Abstract

Bug localization is challenging and time-consuming. Given a bug report, a developer may spend tremendous time comprehending the bug description together with code in order to locate bugs. To facilitate bug report comprehension, information retrieval (IR)-based bug localization techniques have been proposed to automatically search for and rank potential buggy code elements (i.e., classes or methods). However, these techniques do not leverage any dynamic execution information of buggy programs. In this paper, we perform the first systematic study on how dynamic execution information can help with static IR-based bug localization.

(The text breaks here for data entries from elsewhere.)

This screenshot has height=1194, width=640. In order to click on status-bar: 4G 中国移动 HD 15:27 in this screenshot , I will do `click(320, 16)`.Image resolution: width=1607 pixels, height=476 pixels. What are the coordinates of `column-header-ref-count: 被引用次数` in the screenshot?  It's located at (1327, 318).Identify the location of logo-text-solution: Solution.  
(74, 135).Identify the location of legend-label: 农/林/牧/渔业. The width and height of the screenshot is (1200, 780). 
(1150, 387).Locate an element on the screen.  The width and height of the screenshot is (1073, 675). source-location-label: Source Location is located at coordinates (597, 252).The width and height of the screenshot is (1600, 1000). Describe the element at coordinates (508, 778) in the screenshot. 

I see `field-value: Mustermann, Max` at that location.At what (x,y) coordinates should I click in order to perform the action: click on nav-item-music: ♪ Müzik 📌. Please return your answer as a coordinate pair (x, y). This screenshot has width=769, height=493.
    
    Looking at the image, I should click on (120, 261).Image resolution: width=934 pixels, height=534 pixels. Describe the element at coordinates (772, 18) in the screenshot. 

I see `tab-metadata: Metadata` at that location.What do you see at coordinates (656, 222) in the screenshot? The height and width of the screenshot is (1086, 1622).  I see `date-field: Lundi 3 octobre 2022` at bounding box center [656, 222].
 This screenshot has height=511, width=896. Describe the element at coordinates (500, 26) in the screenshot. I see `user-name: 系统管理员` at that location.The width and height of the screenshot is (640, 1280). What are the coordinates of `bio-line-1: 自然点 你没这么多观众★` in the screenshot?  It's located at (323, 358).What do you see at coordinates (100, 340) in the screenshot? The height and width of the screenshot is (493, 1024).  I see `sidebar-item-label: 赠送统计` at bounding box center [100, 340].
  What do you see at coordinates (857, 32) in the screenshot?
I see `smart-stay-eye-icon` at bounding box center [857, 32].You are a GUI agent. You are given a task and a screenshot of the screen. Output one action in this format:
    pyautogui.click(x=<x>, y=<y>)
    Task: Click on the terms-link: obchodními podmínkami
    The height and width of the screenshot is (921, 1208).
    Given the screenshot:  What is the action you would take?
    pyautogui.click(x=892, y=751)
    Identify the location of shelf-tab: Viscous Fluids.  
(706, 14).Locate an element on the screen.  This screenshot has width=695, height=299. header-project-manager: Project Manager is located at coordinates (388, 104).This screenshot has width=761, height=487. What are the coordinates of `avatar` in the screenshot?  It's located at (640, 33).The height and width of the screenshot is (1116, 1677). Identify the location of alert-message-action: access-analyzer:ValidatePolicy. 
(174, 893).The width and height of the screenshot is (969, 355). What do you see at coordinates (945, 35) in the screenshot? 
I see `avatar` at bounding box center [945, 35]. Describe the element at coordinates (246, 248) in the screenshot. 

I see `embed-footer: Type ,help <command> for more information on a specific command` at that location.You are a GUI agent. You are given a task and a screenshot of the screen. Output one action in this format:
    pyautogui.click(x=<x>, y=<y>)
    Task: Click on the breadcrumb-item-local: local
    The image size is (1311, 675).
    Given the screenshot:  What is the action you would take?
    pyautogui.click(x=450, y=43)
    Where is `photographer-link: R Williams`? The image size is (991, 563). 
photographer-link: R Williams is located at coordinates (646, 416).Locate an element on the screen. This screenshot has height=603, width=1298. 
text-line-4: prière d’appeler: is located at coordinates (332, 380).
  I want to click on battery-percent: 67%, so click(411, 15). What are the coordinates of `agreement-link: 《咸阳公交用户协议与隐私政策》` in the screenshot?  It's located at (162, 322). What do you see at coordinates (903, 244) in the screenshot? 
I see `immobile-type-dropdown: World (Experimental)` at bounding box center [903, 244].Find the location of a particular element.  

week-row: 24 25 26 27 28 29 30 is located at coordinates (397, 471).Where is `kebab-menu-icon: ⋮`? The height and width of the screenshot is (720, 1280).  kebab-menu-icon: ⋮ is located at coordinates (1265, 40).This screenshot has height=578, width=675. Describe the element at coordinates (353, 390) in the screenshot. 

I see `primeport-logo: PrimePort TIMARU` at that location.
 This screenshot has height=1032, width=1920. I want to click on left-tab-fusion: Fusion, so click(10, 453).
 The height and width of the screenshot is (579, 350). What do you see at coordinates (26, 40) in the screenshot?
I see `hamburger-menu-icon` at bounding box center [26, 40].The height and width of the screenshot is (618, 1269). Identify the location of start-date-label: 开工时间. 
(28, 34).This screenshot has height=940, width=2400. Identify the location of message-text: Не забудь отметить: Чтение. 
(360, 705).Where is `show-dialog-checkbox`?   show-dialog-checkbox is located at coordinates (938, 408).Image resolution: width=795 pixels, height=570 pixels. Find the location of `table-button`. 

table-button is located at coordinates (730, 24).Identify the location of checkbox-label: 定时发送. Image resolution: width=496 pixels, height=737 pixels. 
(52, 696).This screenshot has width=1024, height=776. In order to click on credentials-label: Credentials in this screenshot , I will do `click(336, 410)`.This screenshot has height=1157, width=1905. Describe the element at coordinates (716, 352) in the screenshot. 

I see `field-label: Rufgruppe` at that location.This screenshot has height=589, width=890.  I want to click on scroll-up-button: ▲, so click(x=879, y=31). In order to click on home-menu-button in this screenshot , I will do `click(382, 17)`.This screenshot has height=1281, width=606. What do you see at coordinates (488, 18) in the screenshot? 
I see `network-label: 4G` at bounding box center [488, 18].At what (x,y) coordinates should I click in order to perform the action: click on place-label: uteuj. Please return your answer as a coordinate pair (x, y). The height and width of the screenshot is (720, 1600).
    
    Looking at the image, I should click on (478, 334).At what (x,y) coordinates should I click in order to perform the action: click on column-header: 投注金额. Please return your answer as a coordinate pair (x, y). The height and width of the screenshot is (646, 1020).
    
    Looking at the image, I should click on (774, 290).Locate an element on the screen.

More specifically, with the fixing patches and bug reports of 157 real bugs, we investigated the impact of various execution information (i.e. coverage, slicing, and spectrum) on three IR-based techniques: the baseline technique, BugLocator, and BLUiR. Our experiments demonstrate that both the coverage and slicing information of failed tests can effectively reduce the search space and improve IR-based techniques at both class and method levels. Using additional spectrum information can further improve bug localization at the method but not the class level. Some of our investigated ways of augmenting IR-based bug localization with execution information even outperform a state-of-the-art technique, which merges spectrum with an IR-based technique in a complicated way. Different from prior work, by investigating various easy-to-understand ways to combine execution information with IR-based techniques, this study shows for the first time that execution information can generally bring considerable improvement to IR-based bug localization.